↓

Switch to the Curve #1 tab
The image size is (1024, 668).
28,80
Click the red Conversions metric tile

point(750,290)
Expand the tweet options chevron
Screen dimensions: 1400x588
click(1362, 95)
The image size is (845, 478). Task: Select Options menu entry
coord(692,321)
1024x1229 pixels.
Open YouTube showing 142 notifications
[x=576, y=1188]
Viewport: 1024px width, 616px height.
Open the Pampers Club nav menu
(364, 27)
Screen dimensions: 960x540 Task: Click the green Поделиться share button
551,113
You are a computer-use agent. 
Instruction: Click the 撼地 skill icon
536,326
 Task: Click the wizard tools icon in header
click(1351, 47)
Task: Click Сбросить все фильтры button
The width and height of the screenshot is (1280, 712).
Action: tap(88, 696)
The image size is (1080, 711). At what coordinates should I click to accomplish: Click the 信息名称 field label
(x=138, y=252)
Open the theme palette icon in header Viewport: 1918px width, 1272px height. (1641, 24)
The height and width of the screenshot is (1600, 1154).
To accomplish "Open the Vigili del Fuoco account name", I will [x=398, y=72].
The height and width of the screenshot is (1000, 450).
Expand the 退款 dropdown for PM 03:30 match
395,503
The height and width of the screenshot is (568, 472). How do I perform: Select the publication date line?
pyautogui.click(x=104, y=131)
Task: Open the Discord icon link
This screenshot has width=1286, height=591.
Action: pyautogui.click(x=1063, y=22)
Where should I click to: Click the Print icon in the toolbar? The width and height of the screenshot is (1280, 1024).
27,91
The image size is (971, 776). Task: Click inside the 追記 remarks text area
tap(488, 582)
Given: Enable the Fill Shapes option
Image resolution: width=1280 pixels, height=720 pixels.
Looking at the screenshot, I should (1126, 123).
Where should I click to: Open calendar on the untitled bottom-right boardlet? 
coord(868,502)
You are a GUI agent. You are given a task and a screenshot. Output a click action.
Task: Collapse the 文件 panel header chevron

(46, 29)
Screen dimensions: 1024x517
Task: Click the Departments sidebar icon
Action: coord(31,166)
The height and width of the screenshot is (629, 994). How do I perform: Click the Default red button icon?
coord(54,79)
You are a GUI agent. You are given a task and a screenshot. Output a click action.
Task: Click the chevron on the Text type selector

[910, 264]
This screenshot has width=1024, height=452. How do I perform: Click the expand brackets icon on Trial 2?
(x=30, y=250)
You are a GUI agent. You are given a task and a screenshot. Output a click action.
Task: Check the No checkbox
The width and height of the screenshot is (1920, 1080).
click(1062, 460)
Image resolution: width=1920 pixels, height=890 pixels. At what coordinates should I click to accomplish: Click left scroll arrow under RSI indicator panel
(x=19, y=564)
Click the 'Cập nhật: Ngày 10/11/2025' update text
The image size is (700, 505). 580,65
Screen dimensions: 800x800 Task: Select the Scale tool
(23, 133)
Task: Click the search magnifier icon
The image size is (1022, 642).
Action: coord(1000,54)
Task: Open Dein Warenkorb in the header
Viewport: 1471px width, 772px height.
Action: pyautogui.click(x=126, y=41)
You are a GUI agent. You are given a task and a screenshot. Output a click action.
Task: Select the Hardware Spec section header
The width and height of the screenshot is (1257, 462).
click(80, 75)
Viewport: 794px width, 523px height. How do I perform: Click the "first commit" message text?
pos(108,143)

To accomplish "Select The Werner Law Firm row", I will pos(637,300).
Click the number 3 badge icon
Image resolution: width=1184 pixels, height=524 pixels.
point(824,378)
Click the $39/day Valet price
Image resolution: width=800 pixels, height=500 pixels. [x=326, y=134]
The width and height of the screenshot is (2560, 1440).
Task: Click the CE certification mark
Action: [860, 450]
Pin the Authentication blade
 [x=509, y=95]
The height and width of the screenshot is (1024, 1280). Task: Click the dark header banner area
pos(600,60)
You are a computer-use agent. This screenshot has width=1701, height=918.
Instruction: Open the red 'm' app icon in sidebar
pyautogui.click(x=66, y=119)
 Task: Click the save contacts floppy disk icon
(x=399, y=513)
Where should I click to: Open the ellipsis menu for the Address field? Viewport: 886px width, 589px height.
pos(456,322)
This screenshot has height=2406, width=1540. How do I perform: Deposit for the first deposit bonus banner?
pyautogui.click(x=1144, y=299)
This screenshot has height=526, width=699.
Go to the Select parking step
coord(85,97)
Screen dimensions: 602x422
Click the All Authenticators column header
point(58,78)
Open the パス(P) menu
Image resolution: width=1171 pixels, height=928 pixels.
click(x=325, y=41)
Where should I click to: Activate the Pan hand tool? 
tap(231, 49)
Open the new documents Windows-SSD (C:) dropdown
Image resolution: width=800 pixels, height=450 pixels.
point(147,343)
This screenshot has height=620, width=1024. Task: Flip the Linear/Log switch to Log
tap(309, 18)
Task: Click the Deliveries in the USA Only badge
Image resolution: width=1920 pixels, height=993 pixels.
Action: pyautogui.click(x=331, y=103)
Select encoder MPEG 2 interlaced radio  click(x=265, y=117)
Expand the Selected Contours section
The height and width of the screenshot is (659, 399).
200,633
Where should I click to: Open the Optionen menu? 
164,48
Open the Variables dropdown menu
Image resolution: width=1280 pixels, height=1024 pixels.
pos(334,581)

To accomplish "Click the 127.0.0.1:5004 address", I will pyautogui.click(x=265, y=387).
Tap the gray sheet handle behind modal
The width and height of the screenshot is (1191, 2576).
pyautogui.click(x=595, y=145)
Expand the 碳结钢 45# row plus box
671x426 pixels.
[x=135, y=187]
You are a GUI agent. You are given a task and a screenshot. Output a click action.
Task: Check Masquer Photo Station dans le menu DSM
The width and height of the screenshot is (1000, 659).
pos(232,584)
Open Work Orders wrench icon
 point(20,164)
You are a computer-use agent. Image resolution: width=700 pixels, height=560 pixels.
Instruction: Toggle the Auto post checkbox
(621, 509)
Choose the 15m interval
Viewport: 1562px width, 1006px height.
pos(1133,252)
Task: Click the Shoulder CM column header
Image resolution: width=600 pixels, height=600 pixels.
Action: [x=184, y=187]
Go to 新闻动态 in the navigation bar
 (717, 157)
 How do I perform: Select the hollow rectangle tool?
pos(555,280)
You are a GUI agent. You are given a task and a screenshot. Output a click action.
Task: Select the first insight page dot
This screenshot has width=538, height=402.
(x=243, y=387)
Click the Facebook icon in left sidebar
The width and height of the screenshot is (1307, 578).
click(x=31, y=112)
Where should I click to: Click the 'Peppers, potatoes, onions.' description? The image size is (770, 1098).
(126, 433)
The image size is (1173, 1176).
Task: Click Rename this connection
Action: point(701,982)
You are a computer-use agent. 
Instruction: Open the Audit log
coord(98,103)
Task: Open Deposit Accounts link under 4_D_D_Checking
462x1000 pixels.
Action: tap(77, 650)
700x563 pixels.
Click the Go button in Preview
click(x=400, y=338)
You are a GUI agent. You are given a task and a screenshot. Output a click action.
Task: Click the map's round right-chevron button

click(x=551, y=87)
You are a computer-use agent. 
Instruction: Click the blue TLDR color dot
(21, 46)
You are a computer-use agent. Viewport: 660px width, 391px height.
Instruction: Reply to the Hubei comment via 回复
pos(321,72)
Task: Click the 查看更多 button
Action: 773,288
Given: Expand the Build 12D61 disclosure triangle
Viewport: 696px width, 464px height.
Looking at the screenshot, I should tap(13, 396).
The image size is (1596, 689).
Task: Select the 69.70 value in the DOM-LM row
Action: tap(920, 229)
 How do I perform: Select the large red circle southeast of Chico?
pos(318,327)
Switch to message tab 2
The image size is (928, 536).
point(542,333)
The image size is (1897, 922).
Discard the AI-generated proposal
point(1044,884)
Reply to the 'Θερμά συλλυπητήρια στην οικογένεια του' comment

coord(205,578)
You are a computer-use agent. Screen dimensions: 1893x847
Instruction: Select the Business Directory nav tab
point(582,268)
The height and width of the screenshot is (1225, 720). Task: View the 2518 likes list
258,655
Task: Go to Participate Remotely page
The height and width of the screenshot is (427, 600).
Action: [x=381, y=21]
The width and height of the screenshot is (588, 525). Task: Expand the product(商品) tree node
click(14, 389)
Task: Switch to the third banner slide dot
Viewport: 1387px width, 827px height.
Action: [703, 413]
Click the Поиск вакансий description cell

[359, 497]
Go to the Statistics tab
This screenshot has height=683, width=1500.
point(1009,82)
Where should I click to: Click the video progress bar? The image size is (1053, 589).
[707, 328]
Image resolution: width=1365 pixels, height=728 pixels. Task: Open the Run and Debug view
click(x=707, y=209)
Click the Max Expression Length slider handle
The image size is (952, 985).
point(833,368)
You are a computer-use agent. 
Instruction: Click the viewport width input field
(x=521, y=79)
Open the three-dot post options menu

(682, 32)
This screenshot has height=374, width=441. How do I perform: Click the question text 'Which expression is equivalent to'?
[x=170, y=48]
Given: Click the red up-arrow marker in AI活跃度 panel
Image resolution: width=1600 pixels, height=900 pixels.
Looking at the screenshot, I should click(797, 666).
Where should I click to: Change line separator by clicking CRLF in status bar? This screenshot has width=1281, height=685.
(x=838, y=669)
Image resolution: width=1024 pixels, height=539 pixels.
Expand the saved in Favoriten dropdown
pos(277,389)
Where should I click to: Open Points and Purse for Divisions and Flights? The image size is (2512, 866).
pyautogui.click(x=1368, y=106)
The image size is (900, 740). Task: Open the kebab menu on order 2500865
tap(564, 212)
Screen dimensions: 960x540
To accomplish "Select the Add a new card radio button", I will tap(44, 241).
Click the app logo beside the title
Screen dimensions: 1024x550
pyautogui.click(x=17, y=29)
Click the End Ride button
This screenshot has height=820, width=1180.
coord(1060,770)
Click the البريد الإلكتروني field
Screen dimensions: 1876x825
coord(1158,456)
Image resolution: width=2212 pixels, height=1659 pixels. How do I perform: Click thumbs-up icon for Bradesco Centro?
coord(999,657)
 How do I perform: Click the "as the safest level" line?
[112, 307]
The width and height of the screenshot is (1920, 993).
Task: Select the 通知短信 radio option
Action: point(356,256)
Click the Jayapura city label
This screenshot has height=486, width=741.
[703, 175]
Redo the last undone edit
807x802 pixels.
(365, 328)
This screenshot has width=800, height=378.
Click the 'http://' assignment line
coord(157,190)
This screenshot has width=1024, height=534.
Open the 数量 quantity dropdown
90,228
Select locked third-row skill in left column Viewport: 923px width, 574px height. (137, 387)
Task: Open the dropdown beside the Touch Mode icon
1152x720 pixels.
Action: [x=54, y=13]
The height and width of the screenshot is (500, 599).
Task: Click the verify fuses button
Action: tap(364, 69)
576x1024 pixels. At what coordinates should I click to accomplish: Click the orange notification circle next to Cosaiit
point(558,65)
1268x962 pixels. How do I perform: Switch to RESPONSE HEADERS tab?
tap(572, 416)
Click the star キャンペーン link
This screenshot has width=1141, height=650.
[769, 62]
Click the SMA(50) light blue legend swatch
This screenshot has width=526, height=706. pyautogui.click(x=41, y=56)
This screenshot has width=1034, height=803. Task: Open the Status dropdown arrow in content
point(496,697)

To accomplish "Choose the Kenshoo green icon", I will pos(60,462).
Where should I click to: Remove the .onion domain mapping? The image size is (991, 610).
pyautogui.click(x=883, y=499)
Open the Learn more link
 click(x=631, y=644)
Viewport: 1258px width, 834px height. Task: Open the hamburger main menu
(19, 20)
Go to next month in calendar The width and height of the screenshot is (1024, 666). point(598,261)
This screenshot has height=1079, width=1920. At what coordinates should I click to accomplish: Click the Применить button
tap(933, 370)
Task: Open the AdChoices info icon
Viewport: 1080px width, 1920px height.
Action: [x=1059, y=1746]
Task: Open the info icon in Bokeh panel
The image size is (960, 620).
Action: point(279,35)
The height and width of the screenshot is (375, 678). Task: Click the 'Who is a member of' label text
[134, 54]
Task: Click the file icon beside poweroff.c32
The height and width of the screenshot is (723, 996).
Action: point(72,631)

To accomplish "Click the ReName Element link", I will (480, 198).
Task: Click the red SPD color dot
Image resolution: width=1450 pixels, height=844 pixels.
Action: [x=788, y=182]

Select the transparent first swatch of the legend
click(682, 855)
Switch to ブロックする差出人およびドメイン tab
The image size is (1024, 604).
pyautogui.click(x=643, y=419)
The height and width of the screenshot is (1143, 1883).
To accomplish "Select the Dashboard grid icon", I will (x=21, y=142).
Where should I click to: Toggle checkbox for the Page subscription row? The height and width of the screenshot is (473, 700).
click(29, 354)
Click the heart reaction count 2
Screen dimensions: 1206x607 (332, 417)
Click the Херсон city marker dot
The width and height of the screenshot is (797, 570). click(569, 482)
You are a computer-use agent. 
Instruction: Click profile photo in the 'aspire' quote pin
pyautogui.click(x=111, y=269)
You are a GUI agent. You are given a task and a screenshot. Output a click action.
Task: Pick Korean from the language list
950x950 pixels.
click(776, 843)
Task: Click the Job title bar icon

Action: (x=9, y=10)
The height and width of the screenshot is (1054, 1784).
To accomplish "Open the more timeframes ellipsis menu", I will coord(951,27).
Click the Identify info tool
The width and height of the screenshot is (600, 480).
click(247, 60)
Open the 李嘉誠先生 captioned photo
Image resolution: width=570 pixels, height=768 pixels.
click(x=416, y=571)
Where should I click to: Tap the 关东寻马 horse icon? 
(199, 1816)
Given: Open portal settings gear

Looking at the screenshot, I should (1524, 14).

↑

Task to carry out | Your answer should be the lines above, from the line containing "Go to 新闻动态 in the navigation bar" up to and including the line containing "Task: Select the first insight page dot", reproduced exactly and with nothing else.

Result for this task |
Go to 新闻动态 in the navigation bar
 (717, 157)
 How do I perform: Select the hollow rectangle tool?
pos(555,280)
You are a GUI agent. You are given a task and a screenshot. Output a click action.
Task: Select the first insight page dot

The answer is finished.